Data shown:
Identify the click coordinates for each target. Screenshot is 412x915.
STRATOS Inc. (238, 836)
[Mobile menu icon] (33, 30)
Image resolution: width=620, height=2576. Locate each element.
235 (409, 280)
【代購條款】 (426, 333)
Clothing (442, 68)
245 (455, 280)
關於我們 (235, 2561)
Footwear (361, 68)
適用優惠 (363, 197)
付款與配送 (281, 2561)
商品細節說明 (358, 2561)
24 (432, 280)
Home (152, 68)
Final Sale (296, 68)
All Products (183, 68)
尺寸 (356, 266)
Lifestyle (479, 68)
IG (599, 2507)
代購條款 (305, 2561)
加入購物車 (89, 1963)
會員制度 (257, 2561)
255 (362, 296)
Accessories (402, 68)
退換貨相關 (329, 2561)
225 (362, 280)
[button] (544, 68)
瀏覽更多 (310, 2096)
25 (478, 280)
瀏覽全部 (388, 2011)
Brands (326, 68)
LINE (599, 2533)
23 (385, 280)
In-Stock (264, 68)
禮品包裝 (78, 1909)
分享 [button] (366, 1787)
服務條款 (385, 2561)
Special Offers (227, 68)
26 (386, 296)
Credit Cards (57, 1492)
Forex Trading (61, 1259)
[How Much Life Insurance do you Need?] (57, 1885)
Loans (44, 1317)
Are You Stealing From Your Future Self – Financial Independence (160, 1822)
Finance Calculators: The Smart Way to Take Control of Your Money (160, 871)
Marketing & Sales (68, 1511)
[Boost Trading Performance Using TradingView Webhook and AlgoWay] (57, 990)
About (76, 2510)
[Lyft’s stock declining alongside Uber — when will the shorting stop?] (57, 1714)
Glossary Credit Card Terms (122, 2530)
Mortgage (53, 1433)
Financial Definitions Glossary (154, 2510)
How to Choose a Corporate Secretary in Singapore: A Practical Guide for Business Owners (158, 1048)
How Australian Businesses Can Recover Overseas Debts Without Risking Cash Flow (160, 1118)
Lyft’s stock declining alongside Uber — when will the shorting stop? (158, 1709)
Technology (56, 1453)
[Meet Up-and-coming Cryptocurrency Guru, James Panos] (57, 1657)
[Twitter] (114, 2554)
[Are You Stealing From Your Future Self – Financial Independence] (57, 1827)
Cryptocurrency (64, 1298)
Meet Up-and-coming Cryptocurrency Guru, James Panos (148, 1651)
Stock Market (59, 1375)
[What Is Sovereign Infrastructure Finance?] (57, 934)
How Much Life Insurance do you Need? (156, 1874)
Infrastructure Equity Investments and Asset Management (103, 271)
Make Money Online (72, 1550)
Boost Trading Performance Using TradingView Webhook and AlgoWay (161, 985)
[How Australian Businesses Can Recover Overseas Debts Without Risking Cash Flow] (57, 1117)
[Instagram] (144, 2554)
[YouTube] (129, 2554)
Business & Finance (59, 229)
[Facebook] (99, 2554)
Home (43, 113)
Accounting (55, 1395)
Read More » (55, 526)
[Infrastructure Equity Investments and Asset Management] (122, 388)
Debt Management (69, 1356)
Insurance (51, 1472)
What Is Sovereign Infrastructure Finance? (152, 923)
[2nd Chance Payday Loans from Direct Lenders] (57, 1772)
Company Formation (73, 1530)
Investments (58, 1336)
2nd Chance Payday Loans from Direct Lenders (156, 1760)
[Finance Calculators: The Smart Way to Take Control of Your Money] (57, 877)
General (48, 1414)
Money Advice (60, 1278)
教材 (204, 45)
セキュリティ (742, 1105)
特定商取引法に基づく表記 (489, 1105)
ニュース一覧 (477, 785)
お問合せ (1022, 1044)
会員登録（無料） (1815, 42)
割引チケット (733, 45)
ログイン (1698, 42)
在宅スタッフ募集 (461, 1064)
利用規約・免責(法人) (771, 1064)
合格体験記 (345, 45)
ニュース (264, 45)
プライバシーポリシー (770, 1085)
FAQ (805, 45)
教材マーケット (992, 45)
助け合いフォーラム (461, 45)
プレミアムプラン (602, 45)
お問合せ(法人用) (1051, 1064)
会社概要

What this task involves: Copy range, inclusive: the line holding "26 (386, 296)" to the line holding "[Lyft’s stock declining". Reproduce exactly those lines of the records above and no others.

Exercise output:
26 (386, 296)
Credit Cards (57, 1492)
Forex Trading (61, 1259)
[How Much Life Insurance do you Need?] (57, 1885)
Loans (44, 1317)
Are You Stealing From Your Future Self – Financial Independence (160, 1822)
Finance Calculators: The Smart Way to Take Control of Your Money (160, 871)
Marketing & Sales (68, 1511)
[Boost Trading Performance Using TradingView Webhook and AlgoWay] (57, 990)
About (76, 2510)
[Lyft’s stock declining alongside Uber — when will the shorting stop?] (57, 1714)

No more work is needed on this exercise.